PROBLEM TO SOLVE: Rewrite the entries from the start through the line containing "margin-bottom-value: 8 is", swapping "Find the location of" for "Locate" and leaving everything else untouched.

◇ ◇ ◇ ◇

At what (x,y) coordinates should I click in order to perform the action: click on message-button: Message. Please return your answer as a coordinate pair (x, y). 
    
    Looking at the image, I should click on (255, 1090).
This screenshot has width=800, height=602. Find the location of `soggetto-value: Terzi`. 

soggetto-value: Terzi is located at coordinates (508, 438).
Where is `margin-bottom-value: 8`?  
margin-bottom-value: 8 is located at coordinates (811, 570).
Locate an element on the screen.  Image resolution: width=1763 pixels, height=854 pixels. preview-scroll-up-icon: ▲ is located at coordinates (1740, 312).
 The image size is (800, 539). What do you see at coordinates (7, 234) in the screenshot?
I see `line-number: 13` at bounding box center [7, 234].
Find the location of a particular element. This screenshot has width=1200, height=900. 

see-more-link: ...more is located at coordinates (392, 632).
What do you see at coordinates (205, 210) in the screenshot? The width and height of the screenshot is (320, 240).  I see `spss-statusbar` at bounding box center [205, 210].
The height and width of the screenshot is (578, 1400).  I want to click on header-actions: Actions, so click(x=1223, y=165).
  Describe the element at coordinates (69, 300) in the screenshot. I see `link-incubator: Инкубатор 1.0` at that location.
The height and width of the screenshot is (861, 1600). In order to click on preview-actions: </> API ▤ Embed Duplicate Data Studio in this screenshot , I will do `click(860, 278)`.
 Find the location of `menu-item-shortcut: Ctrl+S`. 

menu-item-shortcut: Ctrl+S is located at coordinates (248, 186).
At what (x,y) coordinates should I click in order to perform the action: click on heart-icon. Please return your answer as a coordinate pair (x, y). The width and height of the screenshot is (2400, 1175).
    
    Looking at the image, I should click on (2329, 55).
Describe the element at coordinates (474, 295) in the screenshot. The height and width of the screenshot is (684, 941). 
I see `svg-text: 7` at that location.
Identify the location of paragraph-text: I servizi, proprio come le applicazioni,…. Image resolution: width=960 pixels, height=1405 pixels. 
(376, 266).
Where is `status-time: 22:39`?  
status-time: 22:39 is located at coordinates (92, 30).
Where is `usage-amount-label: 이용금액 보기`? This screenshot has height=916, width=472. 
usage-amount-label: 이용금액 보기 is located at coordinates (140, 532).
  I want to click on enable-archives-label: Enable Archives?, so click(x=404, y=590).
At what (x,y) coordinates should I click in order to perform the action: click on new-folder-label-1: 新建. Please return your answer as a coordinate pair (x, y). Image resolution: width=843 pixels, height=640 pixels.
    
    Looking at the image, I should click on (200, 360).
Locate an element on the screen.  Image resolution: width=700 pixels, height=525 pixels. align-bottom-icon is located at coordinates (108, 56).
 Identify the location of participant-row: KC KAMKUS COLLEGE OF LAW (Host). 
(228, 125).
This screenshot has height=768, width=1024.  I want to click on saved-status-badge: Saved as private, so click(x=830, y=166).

◇ ◇ ◇ ◇

WRITTEN SOLUTION:
At what (x,y) coordinates should I click in order to perform the action: click on message-button: Message. Please return your answer as a coordinate pair (x, y). 
    
    Looking at the image, I should click on (255, 1090).
This screenshot has width=800, height=602. Locate `soggetto-value: Terzi`. 

soggetto-value: Terzi is located at coordinates (508, 438).
Where is `margin-bottom-value: 8`?  
margin-bottom-value: 8 is located at coordinates (811, 570).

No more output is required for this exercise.